Mientras tanto, como si se tratara de feligreses privilegiados de esa parroquia invisible, Luis asumió su problema, buscó unos recursos, escasos, entre los hijos de la pareja, hasta encontrarles un apartamento en arrendamiento, que se volvió otro de sus deberes, el pago mensual de 600.000 pesos y algunos alimentos para la pareja, hasta encontrarles un lugar seguro, mientras regulariza con los hijos el pago fijo de una mensualidad.

Es como si hubiera creado su propia parroquia con todos los necesitados y habitantes de esa periferia que, en todas las ciudades, es el sitio preferido de Dios.

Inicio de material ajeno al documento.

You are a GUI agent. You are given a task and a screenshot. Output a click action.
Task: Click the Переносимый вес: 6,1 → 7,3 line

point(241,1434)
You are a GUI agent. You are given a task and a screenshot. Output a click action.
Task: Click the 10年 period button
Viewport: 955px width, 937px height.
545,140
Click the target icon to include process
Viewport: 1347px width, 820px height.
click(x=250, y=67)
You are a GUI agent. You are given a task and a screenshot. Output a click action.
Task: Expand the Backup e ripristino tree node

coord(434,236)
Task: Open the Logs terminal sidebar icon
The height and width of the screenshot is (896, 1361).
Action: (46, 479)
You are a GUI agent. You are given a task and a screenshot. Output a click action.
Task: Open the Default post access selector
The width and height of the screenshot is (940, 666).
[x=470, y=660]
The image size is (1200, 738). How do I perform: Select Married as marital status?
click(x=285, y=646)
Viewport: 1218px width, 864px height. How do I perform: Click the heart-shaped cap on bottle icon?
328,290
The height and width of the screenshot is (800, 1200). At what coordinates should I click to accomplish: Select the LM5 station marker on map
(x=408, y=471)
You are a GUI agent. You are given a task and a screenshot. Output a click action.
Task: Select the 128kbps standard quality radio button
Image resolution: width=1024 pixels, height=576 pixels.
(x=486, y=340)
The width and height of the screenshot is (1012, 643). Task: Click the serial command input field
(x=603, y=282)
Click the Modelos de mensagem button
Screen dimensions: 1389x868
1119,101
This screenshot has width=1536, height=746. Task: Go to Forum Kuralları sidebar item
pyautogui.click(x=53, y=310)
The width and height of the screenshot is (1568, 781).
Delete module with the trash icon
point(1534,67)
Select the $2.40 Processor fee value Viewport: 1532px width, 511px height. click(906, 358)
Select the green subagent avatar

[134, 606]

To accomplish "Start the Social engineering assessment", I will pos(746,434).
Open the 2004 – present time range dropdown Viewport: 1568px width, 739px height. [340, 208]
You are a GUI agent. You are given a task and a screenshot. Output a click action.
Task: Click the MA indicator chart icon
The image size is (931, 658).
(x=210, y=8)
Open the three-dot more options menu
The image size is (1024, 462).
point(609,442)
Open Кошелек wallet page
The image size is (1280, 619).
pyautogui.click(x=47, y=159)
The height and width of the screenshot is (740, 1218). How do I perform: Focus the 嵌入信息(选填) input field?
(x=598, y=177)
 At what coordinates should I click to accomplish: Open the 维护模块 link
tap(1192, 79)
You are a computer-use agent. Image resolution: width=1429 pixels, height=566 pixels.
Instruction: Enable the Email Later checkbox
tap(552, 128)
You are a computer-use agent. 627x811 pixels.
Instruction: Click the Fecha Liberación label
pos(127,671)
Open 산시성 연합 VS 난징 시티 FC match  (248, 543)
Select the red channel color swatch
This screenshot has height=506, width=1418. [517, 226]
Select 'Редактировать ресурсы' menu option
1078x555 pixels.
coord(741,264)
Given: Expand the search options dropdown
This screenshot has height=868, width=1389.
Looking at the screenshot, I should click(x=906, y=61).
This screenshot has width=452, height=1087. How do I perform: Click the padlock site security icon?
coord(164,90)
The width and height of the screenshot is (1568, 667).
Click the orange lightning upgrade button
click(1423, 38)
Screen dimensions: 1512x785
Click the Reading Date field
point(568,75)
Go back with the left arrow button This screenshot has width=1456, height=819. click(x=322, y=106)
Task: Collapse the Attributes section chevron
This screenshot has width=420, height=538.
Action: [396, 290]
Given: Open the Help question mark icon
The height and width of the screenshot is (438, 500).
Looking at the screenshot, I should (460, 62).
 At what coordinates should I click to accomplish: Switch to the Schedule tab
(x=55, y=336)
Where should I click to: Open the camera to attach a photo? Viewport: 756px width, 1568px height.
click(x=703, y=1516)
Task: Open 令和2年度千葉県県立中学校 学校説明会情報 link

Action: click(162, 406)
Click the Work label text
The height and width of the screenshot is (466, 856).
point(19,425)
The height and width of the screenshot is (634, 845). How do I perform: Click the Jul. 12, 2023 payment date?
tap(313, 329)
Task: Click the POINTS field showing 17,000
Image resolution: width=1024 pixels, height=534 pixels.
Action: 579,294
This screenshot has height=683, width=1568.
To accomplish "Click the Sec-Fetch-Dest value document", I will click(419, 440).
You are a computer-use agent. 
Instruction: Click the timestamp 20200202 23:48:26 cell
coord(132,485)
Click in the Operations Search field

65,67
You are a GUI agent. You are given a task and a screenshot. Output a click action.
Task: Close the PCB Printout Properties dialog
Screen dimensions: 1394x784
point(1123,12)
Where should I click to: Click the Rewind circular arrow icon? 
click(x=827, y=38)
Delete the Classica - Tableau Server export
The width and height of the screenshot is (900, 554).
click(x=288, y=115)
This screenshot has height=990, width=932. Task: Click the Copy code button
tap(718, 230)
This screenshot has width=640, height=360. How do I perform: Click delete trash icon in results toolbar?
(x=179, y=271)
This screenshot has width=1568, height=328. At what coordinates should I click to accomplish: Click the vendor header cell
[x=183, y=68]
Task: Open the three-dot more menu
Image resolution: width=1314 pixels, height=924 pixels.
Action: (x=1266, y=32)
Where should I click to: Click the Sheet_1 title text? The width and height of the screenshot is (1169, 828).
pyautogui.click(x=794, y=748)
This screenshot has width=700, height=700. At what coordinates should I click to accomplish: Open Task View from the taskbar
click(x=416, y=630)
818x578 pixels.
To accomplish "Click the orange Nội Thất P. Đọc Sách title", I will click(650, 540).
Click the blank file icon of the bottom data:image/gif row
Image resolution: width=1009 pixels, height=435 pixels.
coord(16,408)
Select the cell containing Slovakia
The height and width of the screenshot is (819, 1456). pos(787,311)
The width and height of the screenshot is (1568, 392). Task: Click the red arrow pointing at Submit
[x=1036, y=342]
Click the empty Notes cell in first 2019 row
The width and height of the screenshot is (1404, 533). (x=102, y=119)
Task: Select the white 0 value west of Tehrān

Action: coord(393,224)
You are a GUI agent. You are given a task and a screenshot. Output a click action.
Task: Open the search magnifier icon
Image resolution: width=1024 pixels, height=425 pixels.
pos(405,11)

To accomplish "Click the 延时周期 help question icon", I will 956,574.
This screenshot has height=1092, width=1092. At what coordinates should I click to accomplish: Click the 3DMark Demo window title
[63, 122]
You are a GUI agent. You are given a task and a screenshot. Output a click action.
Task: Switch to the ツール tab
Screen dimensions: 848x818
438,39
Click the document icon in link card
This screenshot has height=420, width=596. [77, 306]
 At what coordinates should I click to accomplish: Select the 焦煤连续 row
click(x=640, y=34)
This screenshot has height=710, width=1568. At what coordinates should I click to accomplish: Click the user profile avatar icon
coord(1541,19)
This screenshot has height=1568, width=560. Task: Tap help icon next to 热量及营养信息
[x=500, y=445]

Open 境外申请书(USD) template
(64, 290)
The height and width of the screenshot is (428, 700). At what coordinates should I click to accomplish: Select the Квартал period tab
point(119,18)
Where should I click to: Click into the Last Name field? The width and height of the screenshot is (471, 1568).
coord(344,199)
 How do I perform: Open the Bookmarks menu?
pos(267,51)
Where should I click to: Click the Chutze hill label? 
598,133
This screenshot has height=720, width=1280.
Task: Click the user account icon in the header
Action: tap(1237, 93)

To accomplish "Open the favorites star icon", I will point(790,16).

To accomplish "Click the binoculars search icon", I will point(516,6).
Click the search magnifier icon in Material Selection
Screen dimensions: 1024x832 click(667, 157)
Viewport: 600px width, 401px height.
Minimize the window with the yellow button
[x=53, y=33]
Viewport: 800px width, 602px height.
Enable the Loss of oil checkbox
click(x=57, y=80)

Las catequesis con los catecúmenos, sus prédicas en las misas que celebra en centros comerciales, conjuntos habitacionales y otros sitios en donde lo ritual es importante para su tarea evangelizadora, pero no tanto como su permanente actividad de buen samaritano.

En esa iglesia samaritana que el papa Francisco describe como ideal pastoral tiene poco o ningún lugar la norma canónica real o inventada como la que le cerró las puertas: “no acepto extradiocesanos, ni ordenados en otro país”.

Así este antiguo policía, ordenado sacerdote, vive su sacerdocio al mejor estilo del buen samaritano. Hace presente y vivo a Dios, a través del amor que dispensa a todos cuantos encuentra heridos en su camino.

Según la parábola de Jesús, sacerdotes y levitas cruzaron, indiferentes, frente al hombre herido y casi muerto; y justificaron su frialdad con la idea de que cumplían con las normas que preservaban la pureza ritual. Para el samaritano fue más importante que cualquiera de esas normas el cuidado del herido.

Una Iglesia samaritana, menos preocupada por lo ritual y canónico y más dedicada a la curación de las heridas y abandonados, anunciará con mayor eficacia el amor de Dios para todos los hombres. Como está sucediendo en la parroquia invisible de Luis, el expolicía.